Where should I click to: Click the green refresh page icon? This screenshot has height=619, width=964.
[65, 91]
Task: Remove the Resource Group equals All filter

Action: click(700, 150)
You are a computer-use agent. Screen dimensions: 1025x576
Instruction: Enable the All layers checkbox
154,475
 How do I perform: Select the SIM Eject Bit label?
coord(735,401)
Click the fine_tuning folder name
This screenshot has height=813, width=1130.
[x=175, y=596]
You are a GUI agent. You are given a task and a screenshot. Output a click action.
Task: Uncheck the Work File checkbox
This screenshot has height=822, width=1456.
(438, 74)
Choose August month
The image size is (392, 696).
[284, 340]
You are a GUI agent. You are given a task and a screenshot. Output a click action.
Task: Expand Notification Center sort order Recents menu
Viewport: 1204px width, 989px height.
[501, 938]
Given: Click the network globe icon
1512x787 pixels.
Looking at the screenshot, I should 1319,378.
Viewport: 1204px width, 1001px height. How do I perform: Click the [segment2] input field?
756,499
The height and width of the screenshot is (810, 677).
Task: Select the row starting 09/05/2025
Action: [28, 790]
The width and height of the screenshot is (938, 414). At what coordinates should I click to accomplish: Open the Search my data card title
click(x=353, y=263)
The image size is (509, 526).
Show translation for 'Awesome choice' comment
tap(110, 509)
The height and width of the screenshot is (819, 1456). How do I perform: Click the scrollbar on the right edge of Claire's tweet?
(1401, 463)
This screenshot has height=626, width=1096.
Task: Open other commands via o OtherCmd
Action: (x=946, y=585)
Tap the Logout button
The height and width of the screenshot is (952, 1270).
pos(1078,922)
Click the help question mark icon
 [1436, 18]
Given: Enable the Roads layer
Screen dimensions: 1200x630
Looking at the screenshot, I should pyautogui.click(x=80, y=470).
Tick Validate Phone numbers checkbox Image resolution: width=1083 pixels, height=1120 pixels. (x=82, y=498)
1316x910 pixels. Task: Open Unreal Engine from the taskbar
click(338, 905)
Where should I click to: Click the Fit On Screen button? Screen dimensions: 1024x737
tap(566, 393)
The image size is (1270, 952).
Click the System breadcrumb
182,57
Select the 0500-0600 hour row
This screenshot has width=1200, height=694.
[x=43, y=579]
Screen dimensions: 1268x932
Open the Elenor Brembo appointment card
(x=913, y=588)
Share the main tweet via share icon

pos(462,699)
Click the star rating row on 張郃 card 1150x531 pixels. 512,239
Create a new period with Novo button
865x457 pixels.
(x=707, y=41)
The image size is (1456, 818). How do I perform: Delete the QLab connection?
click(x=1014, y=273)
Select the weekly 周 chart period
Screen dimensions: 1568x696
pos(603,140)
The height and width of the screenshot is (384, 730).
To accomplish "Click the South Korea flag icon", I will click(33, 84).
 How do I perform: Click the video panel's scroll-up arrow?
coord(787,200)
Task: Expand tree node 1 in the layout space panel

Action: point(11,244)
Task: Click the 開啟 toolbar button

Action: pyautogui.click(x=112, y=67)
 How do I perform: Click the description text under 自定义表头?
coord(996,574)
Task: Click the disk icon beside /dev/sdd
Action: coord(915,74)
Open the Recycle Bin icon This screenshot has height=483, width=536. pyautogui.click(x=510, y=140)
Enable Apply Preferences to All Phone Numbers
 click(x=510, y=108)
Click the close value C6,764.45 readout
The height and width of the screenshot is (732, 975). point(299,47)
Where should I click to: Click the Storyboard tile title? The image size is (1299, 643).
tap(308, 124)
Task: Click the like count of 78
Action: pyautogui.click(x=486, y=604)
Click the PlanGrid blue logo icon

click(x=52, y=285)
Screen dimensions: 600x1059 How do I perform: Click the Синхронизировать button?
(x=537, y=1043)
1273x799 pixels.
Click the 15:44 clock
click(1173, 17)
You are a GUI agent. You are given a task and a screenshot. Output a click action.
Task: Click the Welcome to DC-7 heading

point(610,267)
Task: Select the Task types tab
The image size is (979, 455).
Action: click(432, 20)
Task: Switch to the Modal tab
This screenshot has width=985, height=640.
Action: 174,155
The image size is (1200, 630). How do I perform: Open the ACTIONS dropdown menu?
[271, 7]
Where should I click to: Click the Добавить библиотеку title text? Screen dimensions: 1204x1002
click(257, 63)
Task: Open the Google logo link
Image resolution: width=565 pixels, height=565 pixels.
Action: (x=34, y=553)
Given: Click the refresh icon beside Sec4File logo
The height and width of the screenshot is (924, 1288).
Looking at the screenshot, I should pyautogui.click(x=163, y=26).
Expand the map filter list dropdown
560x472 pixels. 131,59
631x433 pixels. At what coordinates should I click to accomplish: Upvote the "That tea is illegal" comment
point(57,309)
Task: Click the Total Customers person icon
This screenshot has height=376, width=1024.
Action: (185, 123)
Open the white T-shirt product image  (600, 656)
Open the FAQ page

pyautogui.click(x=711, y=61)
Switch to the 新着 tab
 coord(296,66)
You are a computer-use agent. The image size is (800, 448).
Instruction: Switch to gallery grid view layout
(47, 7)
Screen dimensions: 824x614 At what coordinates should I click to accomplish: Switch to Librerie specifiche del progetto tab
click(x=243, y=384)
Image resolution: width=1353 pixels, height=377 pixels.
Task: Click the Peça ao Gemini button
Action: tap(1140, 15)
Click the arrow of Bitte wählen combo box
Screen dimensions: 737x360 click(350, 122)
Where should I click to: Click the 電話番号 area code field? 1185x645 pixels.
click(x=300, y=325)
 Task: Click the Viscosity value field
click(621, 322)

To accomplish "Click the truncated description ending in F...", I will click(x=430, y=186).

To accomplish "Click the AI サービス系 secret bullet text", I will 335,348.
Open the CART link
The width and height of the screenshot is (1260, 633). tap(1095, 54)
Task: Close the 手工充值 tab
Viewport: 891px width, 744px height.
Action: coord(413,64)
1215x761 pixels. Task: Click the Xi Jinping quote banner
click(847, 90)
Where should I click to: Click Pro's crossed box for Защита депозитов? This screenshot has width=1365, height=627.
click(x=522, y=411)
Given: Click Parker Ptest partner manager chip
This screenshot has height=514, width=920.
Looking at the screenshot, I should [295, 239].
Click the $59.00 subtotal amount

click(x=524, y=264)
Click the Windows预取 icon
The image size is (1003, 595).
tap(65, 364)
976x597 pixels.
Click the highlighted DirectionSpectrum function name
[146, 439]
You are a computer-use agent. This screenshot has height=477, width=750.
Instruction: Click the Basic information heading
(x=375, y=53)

==========

**Short problem**
Can you repeat all of the material above, line for line, with no changes?

**Task output**
Where should I click to: Click the green refresh page icon? This screenshot has height=619, width=964.
[65, 91]
Task: Remove the Resource Group equals All filter

Action: click(700, 150)
You are a computer-use agent. Screen dimensions: 1025x576
Instruction: Enable the All layers checkbox
154,475
 How do I perform: Select the SIM Eject Bit label?
coord(735,401)
Click the fine_tuning folder name
This screenshot has height=813, width=1130.
[x=175, y=596]
You are a GUI agent. You are given a task and a screenshot. Output a click action.
Task: Uncheck the Work File checkbox
This screenshot has height=822, width=1456.
(438, 74)
Choose August month
The image size is (392, 696).
[284, 340]
You are a GUI agent. You are given a task and a screenshot. Output a click action.
Task: Expand Notification Center sort order Recents menu
Viewport: 1204px width, 989px height.
[501, 938]
Given: Click the network globe icon
1512x787 pixels.
Looking at the screenshot, I should 1319,378.
Viewport: 1204px width, 1001px height. How do I perform: Click the [segment2] input field?
756,499
The height and width of the screenshot is (810, 677).
Task: Select the row starting 09/05/2025
Action: [28, 790]
The width and height of the screenshot is (938, 414). At what coordinates should I click to accomplish: Open the Search my data card title
click(x=353, y=263)
The image size is (509, 526).
Show translation for 'Awesome choice' comment
tap(110, 509)
The height and width of the screenshot is (819, 1456). How do I perform: Click the scrollbar on the right edge of Claire's tweet?
(1401, 463)
This screenshot has height=626, width=1096.
Task: Open other commands via o OtherCmd
Action: (x=946, y=585)
Tap the Logout button
The height and width of the screenshot is (952, 1270).
pos(1078,922)
Click the help question mark icon
 [1436, 18]
Given: Enable the Roads layer
Screen dimensions: 1200x630
Looking at the screenshot, I should pyautogui.click(x=80, y=470).
Tick Validate Phone numbers checkbox Image resolution: width=1083 pixels, height=1120 pixels. (x=82, y=498)
1316x910 pixels. Task: Open Unreal Engine from the taskbar
click(338, 905)
Where should I click to: Click the Fit On Screen button? Screen dimensions: 1024x737
tap(566, 393)
The image size is (1270, 952).
Click the System breadcrumb
182,57
Select the 0500-0600 hour row
This screenshot has width=1200, height=694.
[x=43, y=579]
Screen dimensions: 1268x932
Open the Elenor Brembo appointment card
(x=913, y=588)
Share the main tweet via share icon

pos(462,699)
Click the star rating row on 張郃 card 1150x531 pixels. 512,239
Create a new period with Novo button
865x457 pixels.
(x=707, y=41)
The image size is (1456, 818). How do I perform: Delete the QLab connection?
click(x=1014, y=273)
Select the weekly 周 chart period
Screen dimensions: 1568x696
pos(603,140)
The height and width of the screenshot is (384, 730).
To accomplish "Click the South Korea flag icon", I will click(33, 84).
 How do I perform: Click the video panel's scroll-up arrow?
coord(787,200)
Task: Expand tree node 1 in the layout space panel

Action: point(11,244)
Task: Click the 開啟 toolbar button

Action: pyautogui.click(x=112, y=67)
 How do I perform: Click the description text under 自定义表头?
coord(996,574)
Task: Click the disk icon beside /dev/sdd
Action: coord(915,74)
Open the Recycle Bin icon This screenshot has height=483, width=536. pyautogui.click(x=510, y=140)
Enable Apply Preferences to All Phone Numbers
 click(x=510, y=108)
Click the close value C6,764.45 readout
The height and width of the screenshot is (732, 975). point(299,47)
Where should I click to: Click the Storyboard tile title? The image size is (1299, 643).
tap(308, 124)
Task: Click the like count of 78
Action: pyautogui.click(x=486, y=604)
Click the PlanGrid blue logo icon

click(x=52, y=285)
Screen dimensions: 600x1059 How do I perform: Click the Синхронизировать button?
(x=537, y=1043)
1273x799 pixels.
Click the 15:44 clock
click(1173, 17)
You are a GUI agent. You are given a task and a screenshot. Output a click action.
Task: Click the Welcome to DC-7 heading

point(610,267)
Task: Select the Task types tab
The image size is (979, 455).
Action: click(432, 20)
Task: Switch to the Modal tab
This screenshot has width=985, height=640.
Action: 174,155
The image size is (1200, 630). How do I perform: Open the ACTIONS dropdown menu?
[271, 7]
Where should I click to: Click the Добавить библиотеку title text? Screen dimensions: 1204x1002
click(257, 63)
Task: Open the Google logo link
Image resolution: width=565 pixels, height=565 pixels.
Action: (x=34, y=553)
Given: Click the refresh icon beside Sec4File logo
The height and width of the screenshot is (924, 1288).
Looking at the screenshot, I should pyautogui.click(x=163, y=26).
Expand the map filter list dropdown
560x472 pixels. 131,59
631x433 pixels. At what coordinates should I click to accomplish: Upvote the "That tea is illegal" comment
point(57,309)
Task: Click the Total Customers person icon
This screenshot has height=376, width=1024.
Action: (185, 123)
Open the white T-shirt product image  (600, 656)
Open the FAQ page

pyautogui.click(x=711, y=61)
Switch to the 新着 tab
 coord(296,66)
You are a computer-use agent. The image size is (800, 448).
Instruction: Switch to gallery grid view layout
(47, 7)
Screen dimensions: 824x614 At what coordinates should I click to accomplish: Switch to Librerie specifiche del progetto tab
click(x=243, y=384)
Image resolution: width=1353 pixels, height=377 pixels.
Task: Click the Peça ao Gemini button
Action: tap(1140, 15)
Click the arrow of Bitte wählen combo box
Screen dimensions: 737x360 click(350, 122)
Where should I click to: Click the 電話番号 area code field? 1185x645 pixels.
click(x=300, y=325)
 Task: Click the Viscosity value field
click(621, 322)

To accomplish "Click the truncated description ending in F...", I will click(x=430, y=186).

To accomplish "Click the AI サービス系 secret bullet text", I will 335,348.
Open the CART link
The width and height of the screenshot is (1260, 633). tap(1095, 54)
Task: Close the 手工充值 tab
Viewport: 891px width, 744px height.
Action: coord(413,64)
1215x761 pixels. Task: Click the Xi Jinping quote banner
click(847, 90)
Where should I click to: Click Pro's crossed box for Защита депозитов? This screenshot has width=1365, height=627.
click(x=522, y=411)
Given: Click Parker Ptest partner manager chip
This screenshot has height=514, width=920.
Looking at the screenshot, I should [295, 239].
Click the $59.00 subtotal amount

click(x=524, y=264)
Click the Windows预取 icon
The image size is (1003, 595).
tap(65, 364)
976x597 pixels.
Click the highlighted DirectionSpectrum function name
[146, 439]
You are a computer-use agent. This screenshot has height=477, width=750.
Instruction: Click the Basic information heading
(x=375, y=53)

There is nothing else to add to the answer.